[Stored data]
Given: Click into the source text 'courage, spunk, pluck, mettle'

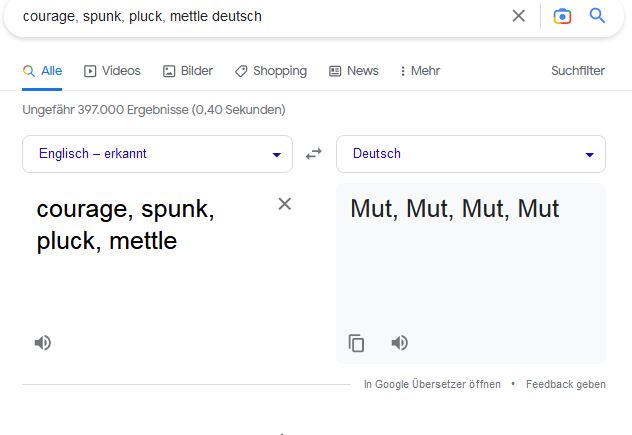Looking at the screenshot, I should 125,225.
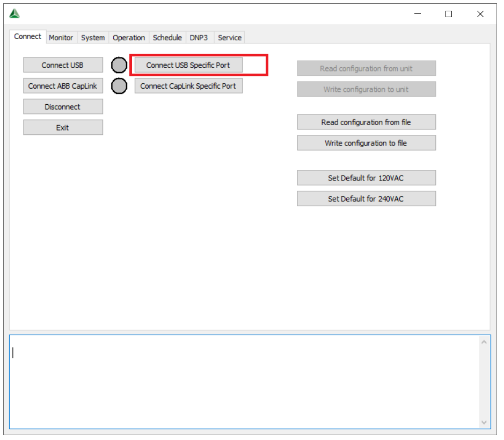Click the green application icon in title bar
Screen dimensions: 504x440
point(14,14)
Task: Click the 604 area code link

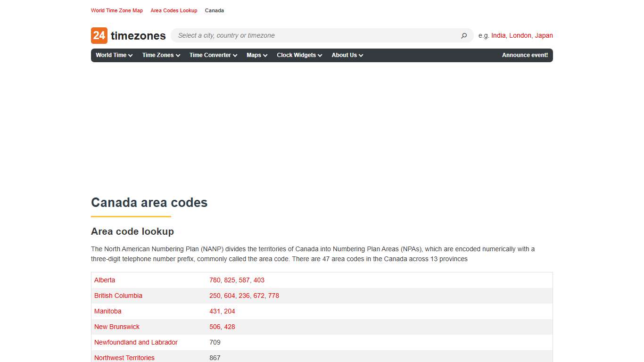Action: click(x=230, y=296)
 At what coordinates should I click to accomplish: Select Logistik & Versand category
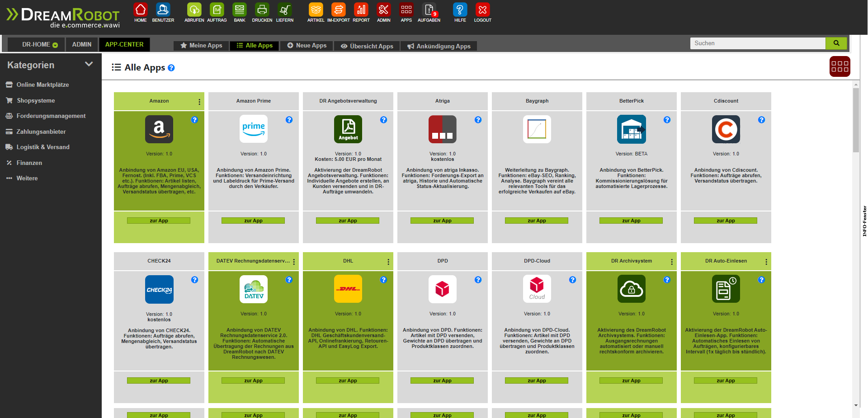[43, 147]
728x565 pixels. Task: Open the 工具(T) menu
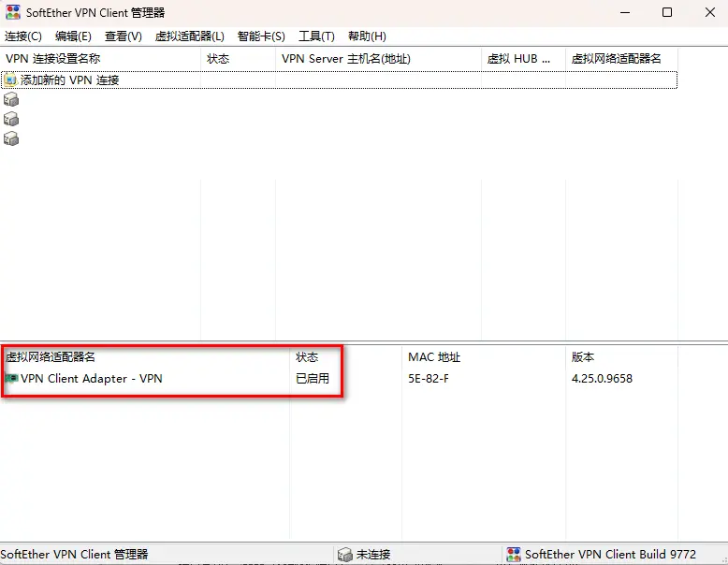pos(316,36)
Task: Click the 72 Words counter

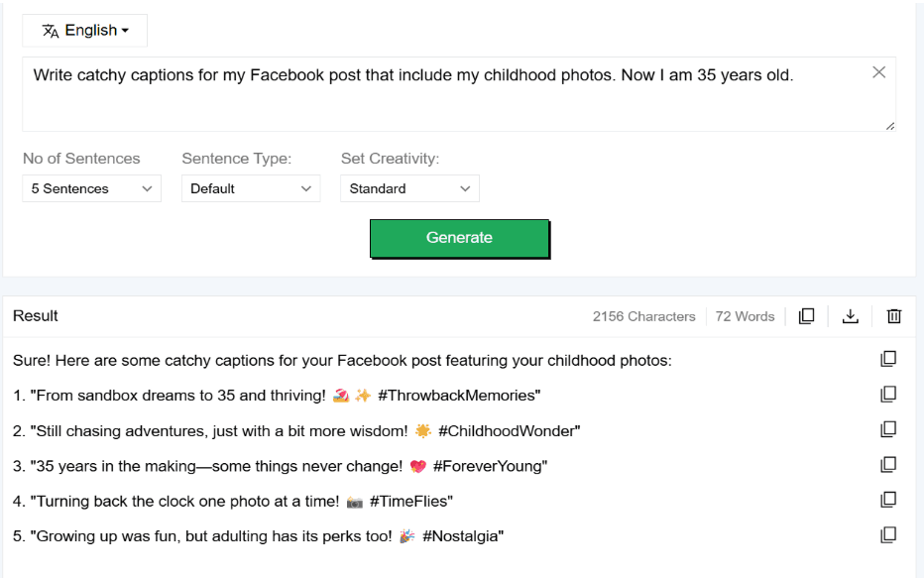Action: [745, 316]
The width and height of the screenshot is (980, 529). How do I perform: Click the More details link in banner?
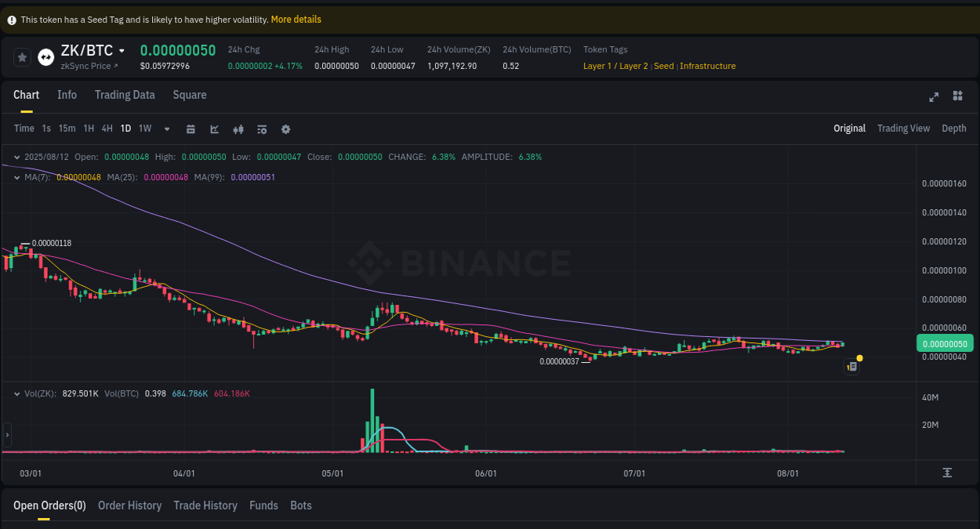pyautogui.click(x=296, y=19)
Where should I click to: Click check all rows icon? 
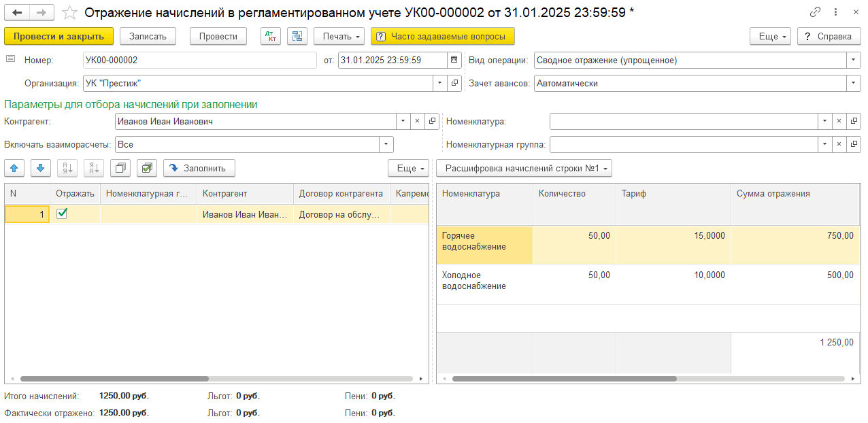[147, 168]
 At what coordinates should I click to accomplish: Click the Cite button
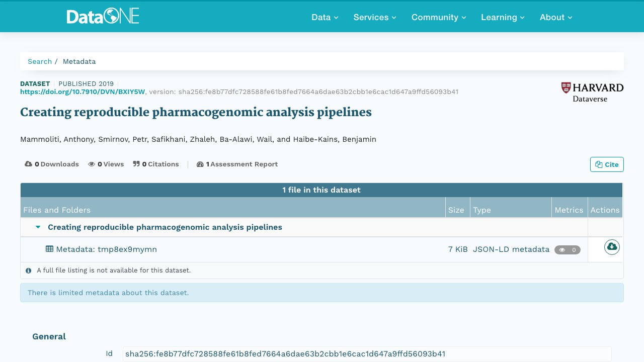pyautogui.click(x=607, y=164)
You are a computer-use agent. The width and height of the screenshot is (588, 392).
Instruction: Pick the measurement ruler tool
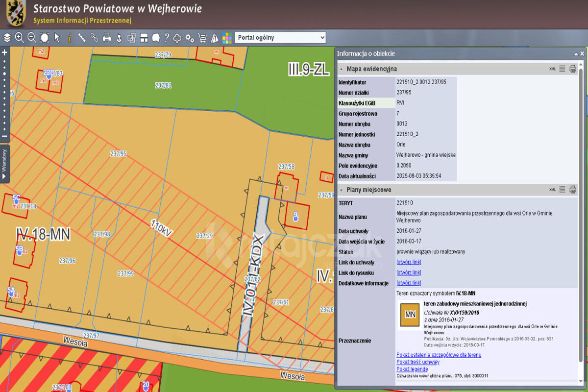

- _What to do_: Your answer must be an exact repeat of the records above, with no pictures in it.

- _Finished task_:
Given: Click into the source text 'courage, spunk, pluck, mettle'

Looking at the screenshot, I should 125,225.
Click the green application icon in title bar
Screen dimensions: 504x440
point(14,14)
Task: Click the 604 area code link

Action: click(x=230, y=296)
 At what coordinates should I click to accomplish: Select Logistik & Versand category
[43, 147]
728x565 pixels. Task: Open the 工具(T) menu
pos(316,36)
Task: Click the 72 Words counter

Action: [745, 316]
The width and height of the screenshot is (980, 529). How do I perform: Click the More details link in banner?
pyautogui.click(x=296, y=19)
Where should I click to: Click check all rows icon? 
[147, 168]
 At what coordinates should I click to accomplish: Click the Cite button
pyautogui.click(x=607, y=164)
You are a computer-use agent. The width and height of the screenshot is (588, 392).
Instruction: Pick the measurement ruler tool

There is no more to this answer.